__Instructions to follow__. Once the line with "Given: Click the" is found in the data, output it and each following line exactly, up to and including the line with "This screenshot has width=1456, height=819.", and nothing before or after.

__Data for the task__.
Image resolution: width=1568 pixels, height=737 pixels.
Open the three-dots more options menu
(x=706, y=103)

* * *

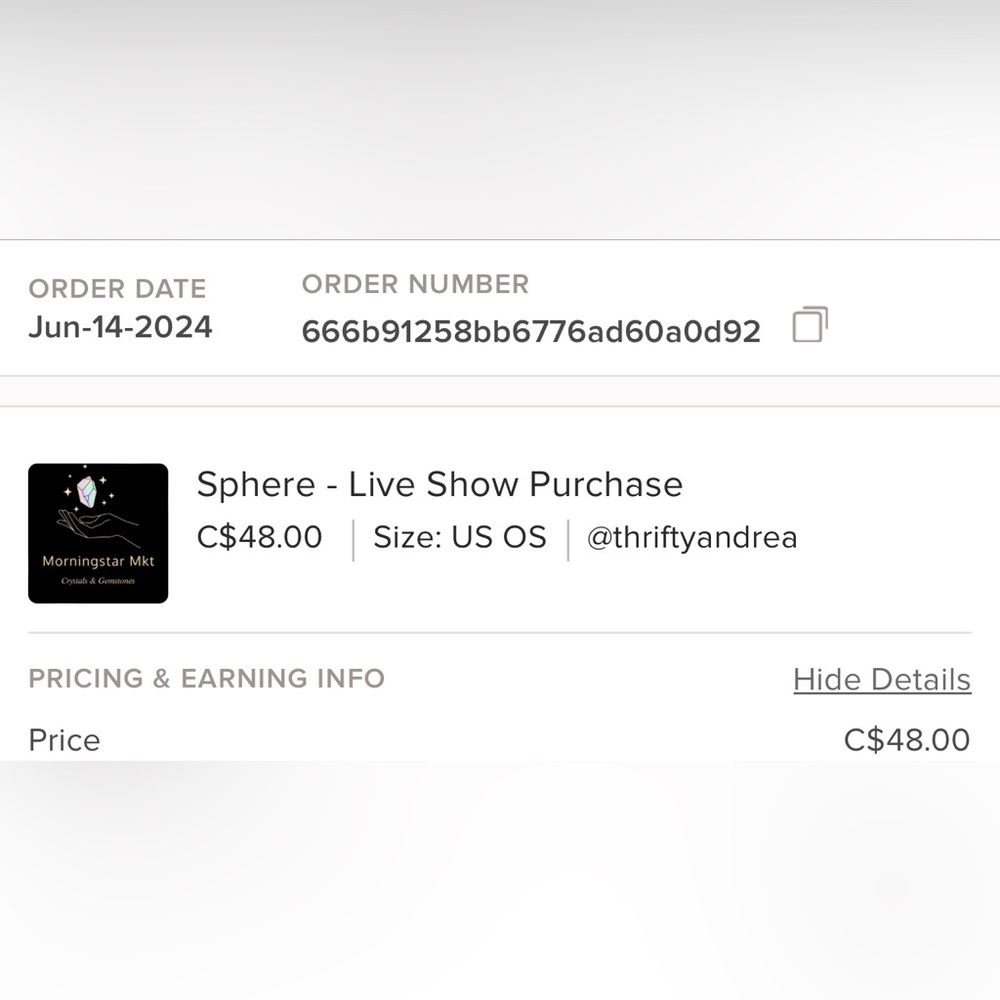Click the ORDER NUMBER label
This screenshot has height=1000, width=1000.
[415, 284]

==

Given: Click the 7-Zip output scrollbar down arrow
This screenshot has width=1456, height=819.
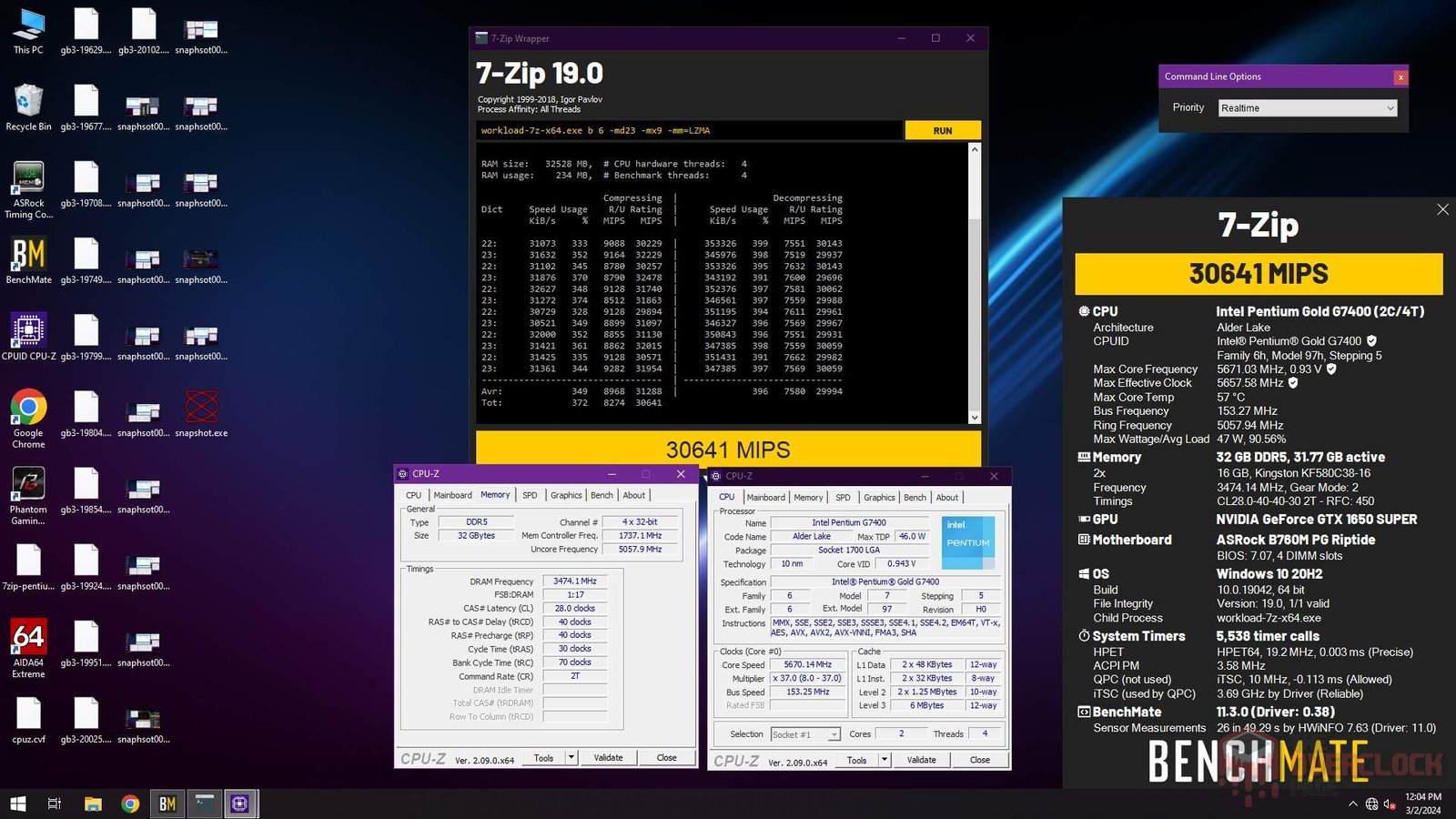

__Output for this task__.
Given: Click the 7-Zip output scrollbar down arrow
This screenshot has width=1456, height=819.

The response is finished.